--- Source data Enclosed Below ---
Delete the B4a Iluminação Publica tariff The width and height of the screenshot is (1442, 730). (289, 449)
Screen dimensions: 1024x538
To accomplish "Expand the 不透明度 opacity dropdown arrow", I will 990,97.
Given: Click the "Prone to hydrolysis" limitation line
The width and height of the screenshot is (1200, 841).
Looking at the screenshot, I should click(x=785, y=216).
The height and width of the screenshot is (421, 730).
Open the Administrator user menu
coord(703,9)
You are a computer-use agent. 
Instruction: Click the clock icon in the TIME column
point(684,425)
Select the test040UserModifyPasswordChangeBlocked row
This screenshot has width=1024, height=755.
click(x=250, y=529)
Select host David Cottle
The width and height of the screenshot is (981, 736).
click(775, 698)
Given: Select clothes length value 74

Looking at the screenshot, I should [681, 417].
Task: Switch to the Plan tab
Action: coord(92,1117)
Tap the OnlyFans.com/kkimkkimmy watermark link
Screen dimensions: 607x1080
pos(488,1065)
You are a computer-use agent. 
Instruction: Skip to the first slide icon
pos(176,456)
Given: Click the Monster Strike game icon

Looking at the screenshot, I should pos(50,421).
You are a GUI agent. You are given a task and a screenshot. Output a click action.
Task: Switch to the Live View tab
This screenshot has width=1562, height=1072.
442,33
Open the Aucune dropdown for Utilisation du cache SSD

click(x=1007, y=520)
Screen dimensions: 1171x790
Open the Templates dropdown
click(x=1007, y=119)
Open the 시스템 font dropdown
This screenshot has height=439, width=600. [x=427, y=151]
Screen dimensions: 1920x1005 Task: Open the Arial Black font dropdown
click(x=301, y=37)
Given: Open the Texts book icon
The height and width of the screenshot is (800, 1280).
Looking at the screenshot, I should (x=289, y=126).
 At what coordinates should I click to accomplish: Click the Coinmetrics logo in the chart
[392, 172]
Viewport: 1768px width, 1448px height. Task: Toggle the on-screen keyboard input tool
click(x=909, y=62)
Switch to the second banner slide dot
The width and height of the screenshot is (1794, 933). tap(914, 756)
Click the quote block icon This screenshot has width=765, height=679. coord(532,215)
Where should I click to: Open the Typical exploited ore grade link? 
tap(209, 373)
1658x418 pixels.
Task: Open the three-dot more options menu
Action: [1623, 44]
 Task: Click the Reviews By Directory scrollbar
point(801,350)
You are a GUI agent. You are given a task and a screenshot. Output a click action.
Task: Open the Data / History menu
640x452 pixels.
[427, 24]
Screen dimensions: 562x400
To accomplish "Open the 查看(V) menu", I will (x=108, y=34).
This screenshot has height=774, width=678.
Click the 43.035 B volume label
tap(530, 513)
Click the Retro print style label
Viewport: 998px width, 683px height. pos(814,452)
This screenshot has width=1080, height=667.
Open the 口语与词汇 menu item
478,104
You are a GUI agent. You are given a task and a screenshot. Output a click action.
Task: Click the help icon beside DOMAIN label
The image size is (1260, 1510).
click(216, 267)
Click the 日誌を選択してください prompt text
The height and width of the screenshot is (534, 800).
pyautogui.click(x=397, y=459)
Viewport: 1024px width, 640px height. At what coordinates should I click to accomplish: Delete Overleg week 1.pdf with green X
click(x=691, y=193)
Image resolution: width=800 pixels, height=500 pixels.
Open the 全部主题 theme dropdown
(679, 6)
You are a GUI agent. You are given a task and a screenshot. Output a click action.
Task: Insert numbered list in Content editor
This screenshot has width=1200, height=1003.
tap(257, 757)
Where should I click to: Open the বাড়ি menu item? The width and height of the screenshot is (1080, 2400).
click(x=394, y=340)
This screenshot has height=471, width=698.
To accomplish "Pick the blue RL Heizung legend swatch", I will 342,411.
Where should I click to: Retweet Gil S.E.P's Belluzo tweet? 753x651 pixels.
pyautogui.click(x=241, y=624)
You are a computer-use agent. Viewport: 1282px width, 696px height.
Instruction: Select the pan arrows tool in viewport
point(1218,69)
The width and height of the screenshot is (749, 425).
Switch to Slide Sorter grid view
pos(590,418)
--- End of Enclosed Source data ---
What is expected
Repeat exactly, and only, the lines from the one containing "The image size is (1260, 1510)." through the end of the material.

Task solution
The image size is (1260, 1510).
click(216, 267)
Click the 日誌を選択してください prompt text
The height and width of the screenshot is (534, 800).
pyautogui.click(x=397, y=459)
Viewport: 1024px width, 640px height. At what coordinates should I click to accomplish: Delete Overleg week 1.pdf with green X
click(x=691, y=193)
Image resolution: width=800 pixels, height=500 pixels.
Open the 全部主题 theme dropdown
(679, 6)
You are a GUI agent. You are given a task and a screenshot. Output a click action.
Task: Insert numbered list in Content editor
This screenshot has width=1200, height=1003.
tap(257, 757)
Where should I click to: Open the বাড়ি menu item? The width and height of the screenshot is (1080, 2400).
click(x=394, y=340)
This screenshot has height=471, width=698.
To accomplish "Pick the blue RL Heizung legend swatch", I will 342,411.
Where should I click to: Retweet Gil S.E.P's Belluzo tweet? 753x651 pixels.
pyautogui.click(x=241, y=624)
You are a computer-use agent. Viewport: 1282px width, 696px height.
Instruction: Select the pan arrows tool in viewport
point(1218,69)
The width and height of the screenshot is (749, 425).
Switch to Slide Sorter grid view
pos(590,418)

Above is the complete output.